Exercise instructions: Repeat verbatim, and only, the lines of the data below, beginning at the line that contains "Viewport: 977px width, 680px height." and stopping after the line that contains "1080x410 pixels.".

Provided records:
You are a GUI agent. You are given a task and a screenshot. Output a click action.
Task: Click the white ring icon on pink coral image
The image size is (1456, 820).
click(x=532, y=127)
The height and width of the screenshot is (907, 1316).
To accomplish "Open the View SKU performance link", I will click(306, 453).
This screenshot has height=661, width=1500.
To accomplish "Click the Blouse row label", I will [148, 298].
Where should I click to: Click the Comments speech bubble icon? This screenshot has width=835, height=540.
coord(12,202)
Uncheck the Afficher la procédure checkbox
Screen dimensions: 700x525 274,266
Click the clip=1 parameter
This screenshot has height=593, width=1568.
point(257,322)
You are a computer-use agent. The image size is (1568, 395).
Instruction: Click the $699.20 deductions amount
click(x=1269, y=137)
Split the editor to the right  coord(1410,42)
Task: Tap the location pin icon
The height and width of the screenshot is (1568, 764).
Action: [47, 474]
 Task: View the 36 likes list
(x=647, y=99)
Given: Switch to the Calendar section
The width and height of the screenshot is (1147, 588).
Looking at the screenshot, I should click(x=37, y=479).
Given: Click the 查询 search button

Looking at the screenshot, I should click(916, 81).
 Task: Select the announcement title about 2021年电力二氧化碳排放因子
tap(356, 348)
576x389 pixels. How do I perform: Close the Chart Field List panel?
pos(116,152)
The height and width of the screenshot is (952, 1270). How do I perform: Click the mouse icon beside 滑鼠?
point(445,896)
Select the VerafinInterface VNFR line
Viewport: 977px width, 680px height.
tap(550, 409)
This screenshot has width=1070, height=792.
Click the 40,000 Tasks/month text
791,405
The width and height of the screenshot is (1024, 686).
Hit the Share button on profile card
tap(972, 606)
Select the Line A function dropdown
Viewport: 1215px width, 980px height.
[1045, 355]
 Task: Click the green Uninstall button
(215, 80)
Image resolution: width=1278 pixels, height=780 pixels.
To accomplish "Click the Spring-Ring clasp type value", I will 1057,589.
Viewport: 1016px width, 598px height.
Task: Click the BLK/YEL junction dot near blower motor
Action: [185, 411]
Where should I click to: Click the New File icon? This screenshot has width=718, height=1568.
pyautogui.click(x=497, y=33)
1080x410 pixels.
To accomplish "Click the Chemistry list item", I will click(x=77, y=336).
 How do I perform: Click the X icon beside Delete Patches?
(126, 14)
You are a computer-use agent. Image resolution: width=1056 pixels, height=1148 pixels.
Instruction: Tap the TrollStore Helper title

Solution for this problem:
Viewport: 977px width, 680px height.
tap(550, 409)
This screenshot has width=1070, height=792.
Click the 40,000 Tasks/month text
791,405
The width and height of the screenshot is (1024, 686).
Hit the Share button on profile card
tap(972, 606)
Select the Line A function dropdown
Viewport: 1215px width, 980px height.
[1045, 355]
 Task: Click the green Uninstall button
(215, 80)
Image resolution: width=1278 pixels, height=780 pixels.
To accomplish "Click the Spring-Ring clasp type value", I will 1057,589.
Viewport: 1016px width, 598px height.
Task: Click the BLK/YEL junction dot near blower motor
Action: [185, 411]
Where should I click to: Click the New File icon? This screenshot has width=718, height=1568.
pyautogui.click(x=497, y=33)
1080x410 pixels.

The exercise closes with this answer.